As a female scientist, how do you see the opportunities and challenges for undertaking leadership roles?

I don’t think of leadership as a male/female trait, but I am aware that female scientists tend to be undervalued and even overlooked for many leadership positions in various fields. As a personal stance, I try not to dwell on the statistics of it and focus on my abilities as an individual. Some opportunities come easily and some we have to fight for and prove our worth–perhaps the biggest challenge here for many women, including myself, is to ignore that self-doubt and self-imposed biases, and just go for it. Also important to me, I try to take my failures as my own only, and not for all the women; my successes however, I don’t mind attributing to all women, at least until we are free from stereotypes about how women should behave as leaders.


Tell us about the role of mentorship in your professional life.

I have been very fortunate to have very involved mentors through college as well as graduate school. A good mentor can be a very powerful motivating force in the face of self-doubt and low self-esteem, which is something easily encountered when you try to make big changes in your life. My college advisor was the person who first encouraged me to apply for a grad schools and gave me the confidence that I could get into a competitive program. My grad school advisor was one of my biggest cheerleaders–her faith in me definitely pushed me through some of the hardest times during my PhD. I believe mentors help us realize our potential better. We seek mentors who have lived through many dilemmas and failures, and it’s helpful to have them rooting for you and guiding you as you go through the same.


What is the best career advice you have ever received?
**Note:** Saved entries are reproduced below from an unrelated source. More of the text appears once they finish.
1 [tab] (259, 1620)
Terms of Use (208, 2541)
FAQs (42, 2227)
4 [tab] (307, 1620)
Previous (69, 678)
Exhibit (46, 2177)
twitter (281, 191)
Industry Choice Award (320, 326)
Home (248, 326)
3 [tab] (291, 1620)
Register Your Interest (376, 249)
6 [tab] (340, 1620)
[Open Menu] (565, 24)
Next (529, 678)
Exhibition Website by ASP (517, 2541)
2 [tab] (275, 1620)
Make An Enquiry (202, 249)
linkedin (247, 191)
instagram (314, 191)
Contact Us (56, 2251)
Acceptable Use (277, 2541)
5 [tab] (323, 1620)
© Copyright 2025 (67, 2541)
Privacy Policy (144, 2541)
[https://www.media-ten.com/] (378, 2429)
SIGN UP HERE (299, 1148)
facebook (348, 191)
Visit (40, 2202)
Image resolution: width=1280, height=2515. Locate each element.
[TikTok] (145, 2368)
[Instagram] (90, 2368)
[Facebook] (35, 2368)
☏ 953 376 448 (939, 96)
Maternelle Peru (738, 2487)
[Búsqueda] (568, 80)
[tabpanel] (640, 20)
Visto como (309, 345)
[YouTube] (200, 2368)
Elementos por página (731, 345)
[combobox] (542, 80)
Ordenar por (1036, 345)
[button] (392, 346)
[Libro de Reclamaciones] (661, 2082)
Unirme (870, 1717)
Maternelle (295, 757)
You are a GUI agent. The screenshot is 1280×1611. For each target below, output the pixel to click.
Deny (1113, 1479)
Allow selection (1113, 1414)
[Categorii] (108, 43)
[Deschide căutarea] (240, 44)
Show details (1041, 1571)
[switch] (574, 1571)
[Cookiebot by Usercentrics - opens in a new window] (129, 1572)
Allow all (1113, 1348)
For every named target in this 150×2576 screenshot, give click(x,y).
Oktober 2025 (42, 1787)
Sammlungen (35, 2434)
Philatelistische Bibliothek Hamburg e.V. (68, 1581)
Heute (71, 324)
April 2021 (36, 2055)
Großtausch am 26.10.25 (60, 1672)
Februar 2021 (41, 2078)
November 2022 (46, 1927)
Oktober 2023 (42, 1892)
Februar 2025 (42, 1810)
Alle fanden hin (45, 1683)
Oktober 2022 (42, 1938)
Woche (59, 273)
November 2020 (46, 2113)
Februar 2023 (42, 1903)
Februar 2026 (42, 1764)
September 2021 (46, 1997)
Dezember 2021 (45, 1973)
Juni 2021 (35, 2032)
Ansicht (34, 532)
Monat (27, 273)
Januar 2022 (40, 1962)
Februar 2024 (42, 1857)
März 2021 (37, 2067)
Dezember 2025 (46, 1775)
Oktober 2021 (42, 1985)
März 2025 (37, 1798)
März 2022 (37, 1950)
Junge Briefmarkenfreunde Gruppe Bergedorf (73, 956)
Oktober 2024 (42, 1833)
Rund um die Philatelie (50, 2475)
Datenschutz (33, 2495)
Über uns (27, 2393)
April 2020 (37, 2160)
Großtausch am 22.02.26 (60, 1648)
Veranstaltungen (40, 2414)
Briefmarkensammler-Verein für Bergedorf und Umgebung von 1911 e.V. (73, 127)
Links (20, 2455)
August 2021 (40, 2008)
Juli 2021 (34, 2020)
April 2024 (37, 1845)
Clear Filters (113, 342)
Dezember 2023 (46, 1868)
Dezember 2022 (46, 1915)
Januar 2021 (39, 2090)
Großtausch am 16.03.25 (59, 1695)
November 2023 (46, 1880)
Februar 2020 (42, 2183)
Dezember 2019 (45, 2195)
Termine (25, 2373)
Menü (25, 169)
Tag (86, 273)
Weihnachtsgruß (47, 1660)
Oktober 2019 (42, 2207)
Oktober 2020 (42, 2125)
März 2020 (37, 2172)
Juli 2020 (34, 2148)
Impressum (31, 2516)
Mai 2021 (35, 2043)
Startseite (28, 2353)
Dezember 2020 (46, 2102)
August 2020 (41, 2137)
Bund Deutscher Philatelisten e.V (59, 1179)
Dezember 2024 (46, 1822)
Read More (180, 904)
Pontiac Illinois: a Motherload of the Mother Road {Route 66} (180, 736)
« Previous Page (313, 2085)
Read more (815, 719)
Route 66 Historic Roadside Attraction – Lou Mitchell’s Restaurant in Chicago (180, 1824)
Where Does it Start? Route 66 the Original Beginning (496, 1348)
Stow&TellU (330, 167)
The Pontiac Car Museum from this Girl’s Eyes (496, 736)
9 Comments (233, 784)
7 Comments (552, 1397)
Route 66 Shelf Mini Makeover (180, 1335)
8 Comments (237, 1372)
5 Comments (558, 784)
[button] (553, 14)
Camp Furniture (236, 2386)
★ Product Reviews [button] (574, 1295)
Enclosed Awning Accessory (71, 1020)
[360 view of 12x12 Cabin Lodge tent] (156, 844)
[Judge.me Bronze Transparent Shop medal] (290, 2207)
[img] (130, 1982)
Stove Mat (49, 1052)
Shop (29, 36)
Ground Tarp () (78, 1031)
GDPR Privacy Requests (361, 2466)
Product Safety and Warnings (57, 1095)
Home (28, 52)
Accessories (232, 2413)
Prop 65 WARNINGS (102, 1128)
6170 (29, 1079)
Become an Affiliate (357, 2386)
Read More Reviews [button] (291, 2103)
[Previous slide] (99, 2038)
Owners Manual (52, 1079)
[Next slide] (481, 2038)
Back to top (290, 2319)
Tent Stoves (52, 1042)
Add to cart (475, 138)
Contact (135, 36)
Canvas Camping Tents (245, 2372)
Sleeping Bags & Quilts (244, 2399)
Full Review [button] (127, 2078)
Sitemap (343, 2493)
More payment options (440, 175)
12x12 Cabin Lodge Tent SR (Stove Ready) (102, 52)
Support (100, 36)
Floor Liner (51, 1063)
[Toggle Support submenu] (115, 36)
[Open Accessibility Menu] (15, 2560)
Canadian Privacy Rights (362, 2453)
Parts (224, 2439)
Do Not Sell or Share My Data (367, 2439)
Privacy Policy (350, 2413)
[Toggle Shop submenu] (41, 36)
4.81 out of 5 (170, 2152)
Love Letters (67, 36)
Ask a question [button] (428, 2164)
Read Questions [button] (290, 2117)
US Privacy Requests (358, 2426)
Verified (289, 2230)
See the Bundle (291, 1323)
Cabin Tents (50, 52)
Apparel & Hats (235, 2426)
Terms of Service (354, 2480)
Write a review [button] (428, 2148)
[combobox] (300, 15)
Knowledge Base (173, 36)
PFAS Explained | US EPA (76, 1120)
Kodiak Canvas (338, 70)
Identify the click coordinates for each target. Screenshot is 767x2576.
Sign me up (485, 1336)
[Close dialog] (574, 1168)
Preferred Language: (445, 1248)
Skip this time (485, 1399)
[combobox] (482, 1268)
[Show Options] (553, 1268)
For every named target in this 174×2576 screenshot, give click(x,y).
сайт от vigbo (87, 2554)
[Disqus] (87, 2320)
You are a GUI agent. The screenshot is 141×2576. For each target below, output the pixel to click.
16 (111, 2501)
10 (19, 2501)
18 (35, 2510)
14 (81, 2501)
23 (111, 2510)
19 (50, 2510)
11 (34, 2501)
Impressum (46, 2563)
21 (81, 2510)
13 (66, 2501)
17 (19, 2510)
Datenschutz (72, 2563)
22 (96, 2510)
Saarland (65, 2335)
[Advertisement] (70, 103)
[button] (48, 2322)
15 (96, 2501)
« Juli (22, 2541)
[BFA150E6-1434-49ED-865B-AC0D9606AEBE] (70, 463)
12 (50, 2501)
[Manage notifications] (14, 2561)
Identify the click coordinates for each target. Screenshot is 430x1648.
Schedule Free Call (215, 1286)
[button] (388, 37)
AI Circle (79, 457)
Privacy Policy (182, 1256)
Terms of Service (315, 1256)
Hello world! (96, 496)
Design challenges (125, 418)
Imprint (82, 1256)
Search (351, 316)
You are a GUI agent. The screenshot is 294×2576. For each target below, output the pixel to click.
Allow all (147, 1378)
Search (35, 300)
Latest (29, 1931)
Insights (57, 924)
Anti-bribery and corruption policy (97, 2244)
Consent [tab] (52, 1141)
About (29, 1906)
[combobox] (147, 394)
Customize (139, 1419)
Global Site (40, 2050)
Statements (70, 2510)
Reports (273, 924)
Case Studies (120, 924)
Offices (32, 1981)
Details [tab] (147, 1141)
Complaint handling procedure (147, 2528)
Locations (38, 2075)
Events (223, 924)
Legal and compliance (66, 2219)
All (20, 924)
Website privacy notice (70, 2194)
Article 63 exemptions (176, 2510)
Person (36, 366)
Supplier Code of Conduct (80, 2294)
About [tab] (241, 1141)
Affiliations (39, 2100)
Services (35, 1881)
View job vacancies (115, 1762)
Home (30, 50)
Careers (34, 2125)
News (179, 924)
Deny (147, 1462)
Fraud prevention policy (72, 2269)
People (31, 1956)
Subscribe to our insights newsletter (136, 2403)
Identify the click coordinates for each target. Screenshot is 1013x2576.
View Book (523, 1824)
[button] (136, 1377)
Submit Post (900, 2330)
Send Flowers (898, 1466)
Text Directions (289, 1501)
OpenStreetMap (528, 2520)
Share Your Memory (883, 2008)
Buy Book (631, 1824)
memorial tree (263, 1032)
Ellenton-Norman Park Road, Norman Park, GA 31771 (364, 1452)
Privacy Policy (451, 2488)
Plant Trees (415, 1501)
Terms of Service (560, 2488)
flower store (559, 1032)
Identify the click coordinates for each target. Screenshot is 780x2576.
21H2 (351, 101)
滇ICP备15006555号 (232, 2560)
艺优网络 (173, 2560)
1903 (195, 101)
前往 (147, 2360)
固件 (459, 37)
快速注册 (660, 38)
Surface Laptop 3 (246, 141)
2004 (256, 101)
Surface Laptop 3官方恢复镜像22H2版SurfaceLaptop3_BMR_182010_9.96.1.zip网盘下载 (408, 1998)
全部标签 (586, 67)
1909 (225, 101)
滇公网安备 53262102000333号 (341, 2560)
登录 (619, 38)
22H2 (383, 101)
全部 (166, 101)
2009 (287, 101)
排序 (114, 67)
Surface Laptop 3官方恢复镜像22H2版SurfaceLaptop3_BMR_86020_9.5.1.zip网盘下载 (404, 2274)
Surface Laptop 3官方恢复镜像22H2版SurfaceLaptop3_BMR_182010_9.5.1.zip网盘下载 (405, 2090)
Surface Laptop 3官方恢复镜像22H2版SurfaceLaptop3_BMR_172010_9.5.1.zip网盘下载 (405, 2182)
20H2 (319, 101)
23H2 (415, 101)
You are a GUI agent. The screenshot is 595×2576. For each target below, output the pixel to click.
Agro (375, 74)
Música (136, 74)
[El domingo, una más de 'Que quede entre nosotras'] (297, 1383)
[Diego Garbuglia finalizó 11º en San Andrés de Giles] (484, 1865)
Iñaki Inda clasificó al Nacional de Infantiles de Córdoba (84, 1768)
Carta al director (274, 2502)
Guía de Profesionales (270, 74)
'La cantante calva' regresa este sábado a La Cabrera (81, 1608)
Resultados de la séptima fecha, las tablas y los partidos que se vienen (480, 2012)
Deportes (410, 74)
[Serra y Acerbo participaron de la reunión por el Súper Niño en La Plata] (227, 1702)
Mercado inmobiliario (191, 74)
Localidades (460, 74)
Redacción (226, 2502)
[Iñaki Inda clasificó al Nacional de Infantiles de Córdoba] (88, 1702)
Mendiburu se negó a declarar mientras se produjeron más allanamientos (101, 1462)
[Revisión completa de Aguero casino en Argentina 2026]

Don’t be discouraged if someone else doesn’t share your passions or dismisses them. You don’t need to justify to others why something moves or excites you–it’s good enough that it makes you wake up in the morning and do what you do.


 The career advice you wished you received in your twenties.

You are on your own timeline and doing things in time for you. Do not be rushed by everyone else’s expectations or accomplishments.


Please share your experiences on opportunities and responsibilities of being at the forefront of cutting-edge research as a Nepali national.

For me, the great part about being a Nepali researcher abroad is getting to know other Nepali scientists in the field and finding out about the amazing research they do. Our numbers might seem low at a particular institute but overall, many Nepali scientists have gone on to make significant contributions in their field and are in prestigious positions in universities and industries. Ultimately, you lead by example and I hope the growing network of Nepali scientists inspires younger generations to be uninhibited in their scientific ambition.


Your final words of advice for someone who wants to get into your field.

I can’t assume the same advice works for each person, but generally, if the possibility of it excites you, then I recommend you try it with conviction. Learn as much as you can and make sure you are growing as a person and scientist. Sometimes it sticks and sometimes you discover other passions, so don’t be afraid to choose what feels right for you.